What needs to be done: Quote every one of the lines below word for word, omitting the pictures.

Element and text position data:
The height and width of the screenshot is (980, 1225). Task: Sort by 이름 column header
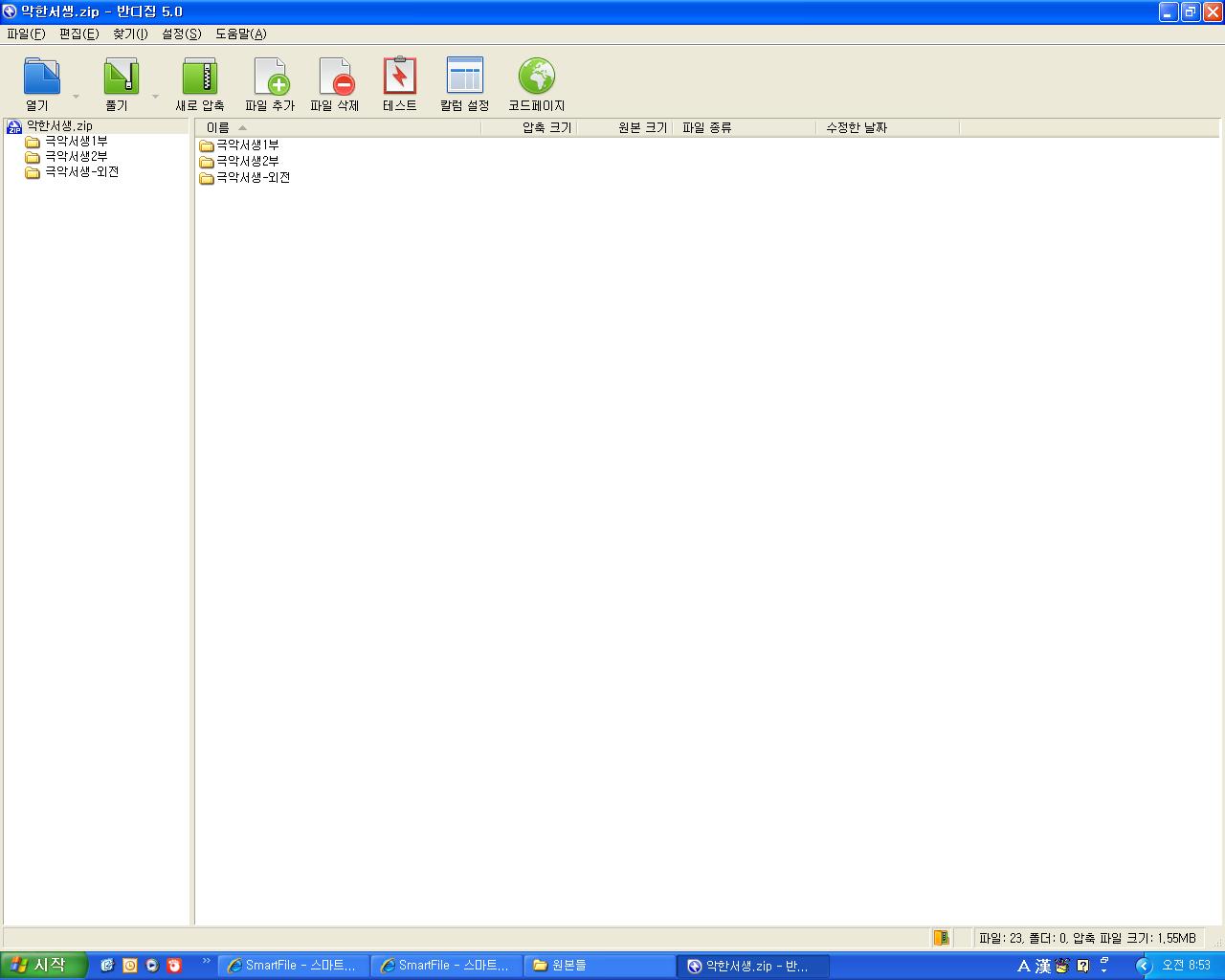point(218,127)
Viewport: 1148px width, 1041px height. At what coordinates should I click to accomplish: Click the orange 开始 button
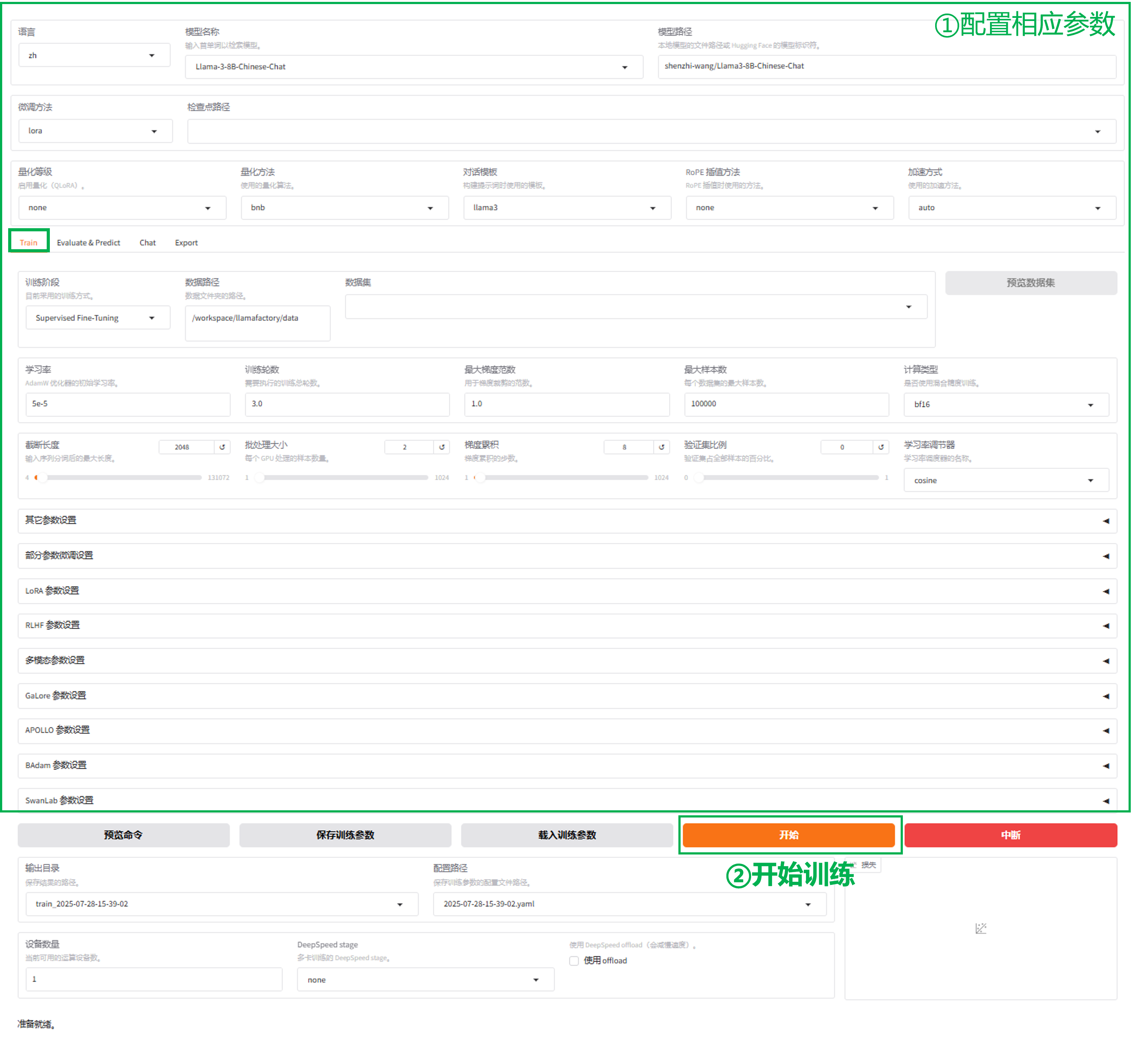click(x=789, y=835)
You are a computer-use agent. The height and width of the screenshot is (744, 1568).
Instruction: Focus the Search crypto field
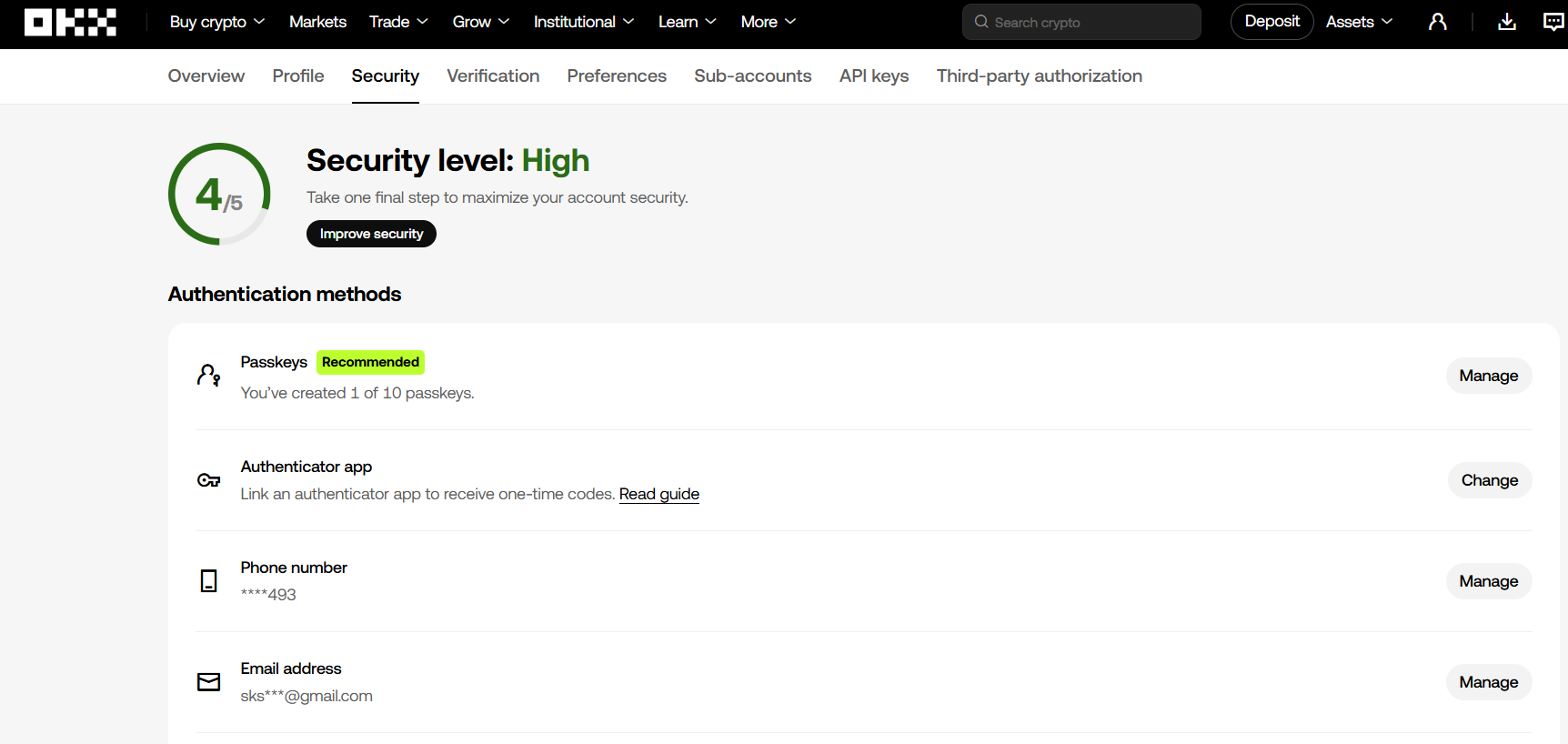[1082, 22]
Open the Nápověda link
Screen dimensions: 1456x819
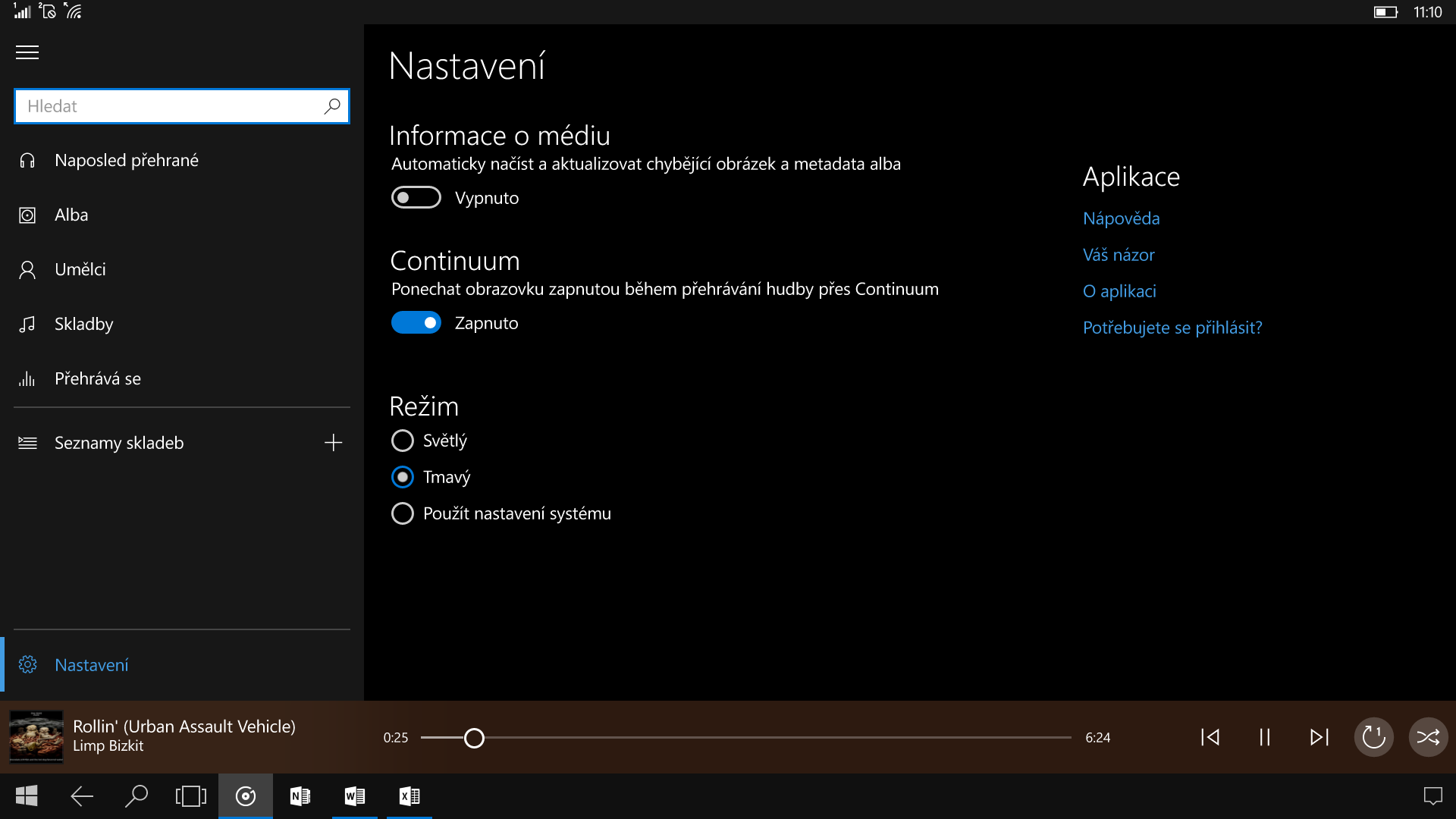[x=1121, y=218]
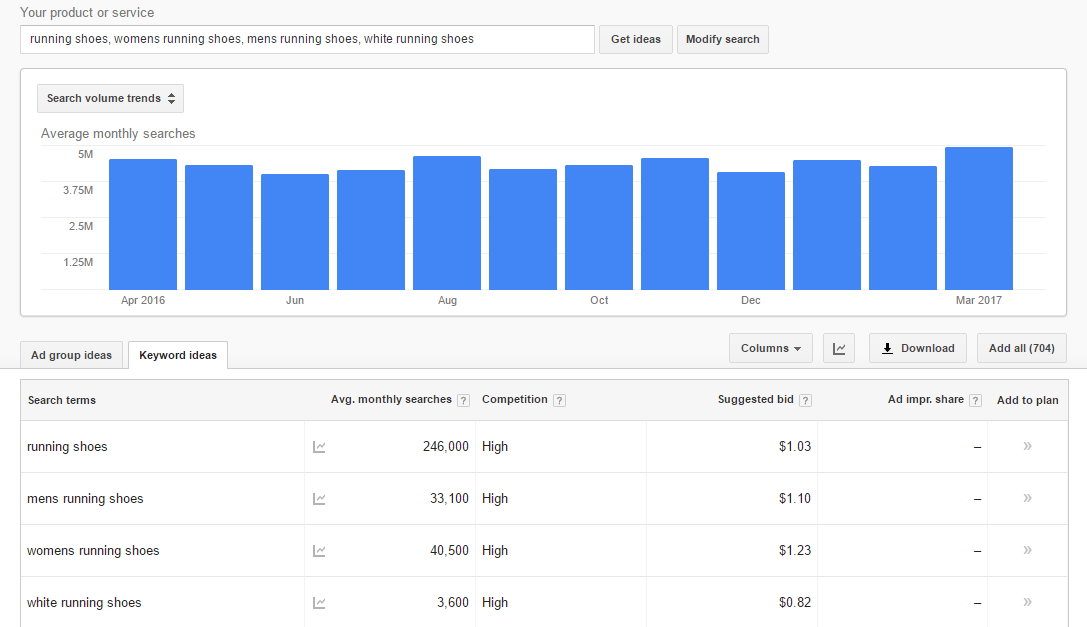The width and height of the screenshot is (1087, 627).
Task: Click help icon next to Avg. monthly searches
Action: 464,400
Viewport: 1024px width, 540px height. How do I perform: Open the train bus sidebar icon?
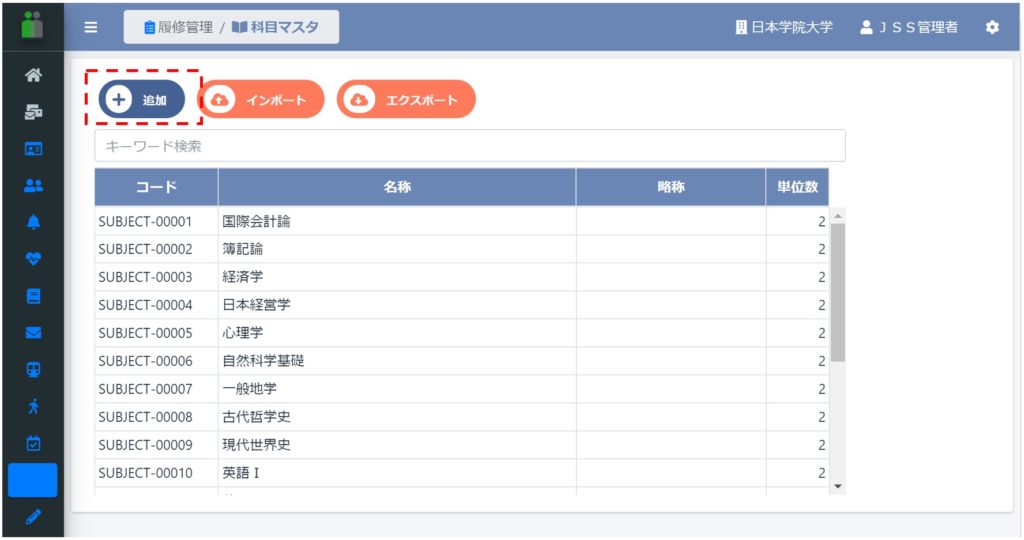33,370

Task answer:
The height and width of the screenshot is (980, 1225). Task: Sort by 이름 column header
point(218,127)
Viewport: 1148px width, 1041px height. At what coordinates should I click to accomplish: Click the orange 开始 button
click(x=789, y=835)
You are a computer-use agent. The height and width of the screenshot is (744, 1568).
Instruction: Focus the Search crypto field
[1082, 22]
Open the Nápověda link
Screen dimensions: 1456x819
[x=1121, y=218]
The width and height of the screenshot is (1087, 627).
Task: Click help icon next to Avg. monthly searches
Action: 464,400
Viewport: 1024px width, 540px height. How do I perform: Open the train bus sidebar icon?
33,370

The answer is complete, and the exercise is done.